**** SOURCE RECORDS ****

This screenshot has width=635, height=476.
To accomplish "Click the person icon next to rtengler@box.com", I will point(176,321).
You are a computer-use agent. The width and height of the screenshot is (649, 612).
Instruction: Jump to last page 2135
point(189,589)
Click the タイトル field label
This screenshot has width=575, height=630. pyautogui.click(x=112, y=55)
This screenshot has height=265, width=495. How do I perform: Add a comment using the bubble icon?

****
**** SOURCE RECORDS ****

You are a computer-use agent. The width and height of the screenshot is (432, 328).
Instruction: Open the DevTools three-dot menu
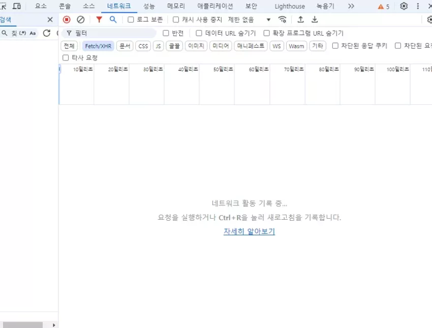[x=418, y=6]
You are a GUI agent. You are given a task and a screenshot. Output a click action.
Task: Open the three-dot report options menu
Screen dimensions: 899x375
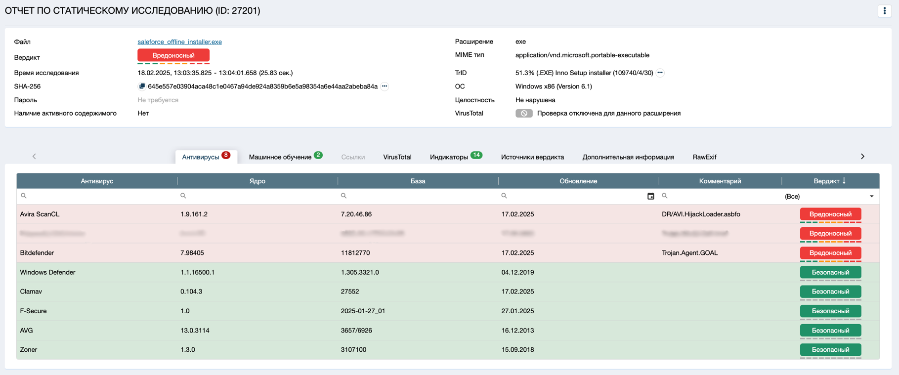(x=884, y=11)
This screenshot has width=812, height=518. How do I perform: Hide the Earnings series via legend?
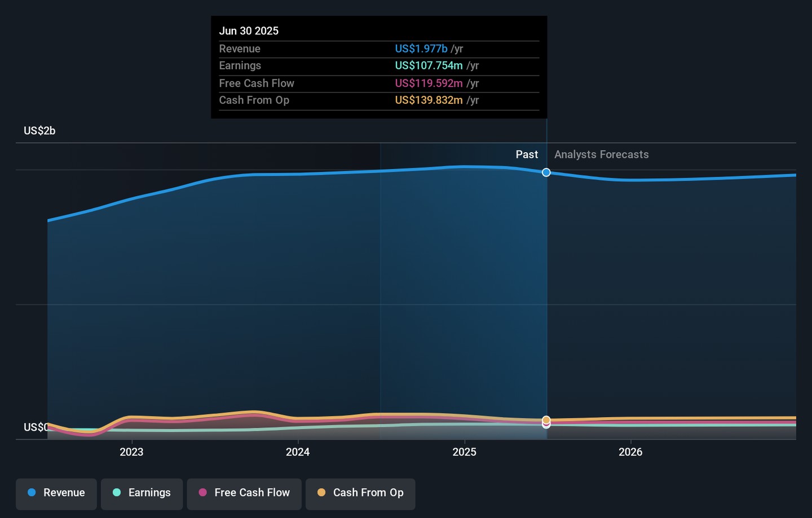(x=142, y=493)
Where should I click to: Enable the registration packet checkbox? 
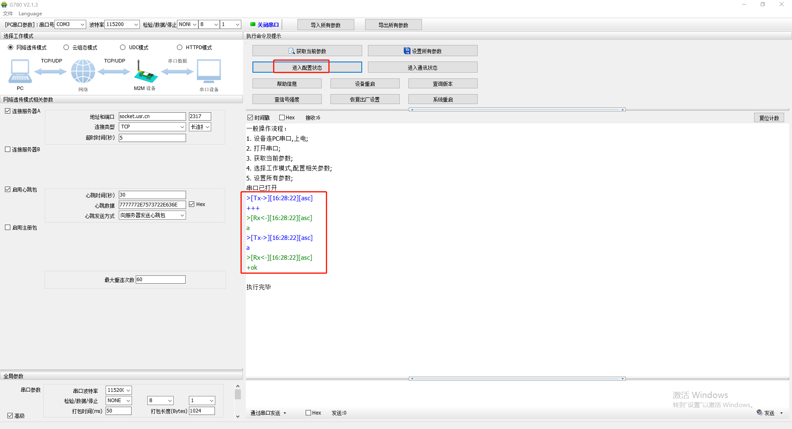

****

• TASK:
Can you copy the rows starting at the line that contains "is (649, 612)." and ending at the line that contains "This screenshot has height=265, width=495.", reproducing them word for word?

• ANSWER:
You are a computer-use agent. The width and height of the screenshot is (649, 612).
Instruction: Jump to last page 2135
point(189,589)
Click the タイトル field label
This screenshot has width=575, height=630. pyautogui.click(x=112, y=55)
This screenshot has height=265, width=495. How do I perform: Add a comment using the bubble icon?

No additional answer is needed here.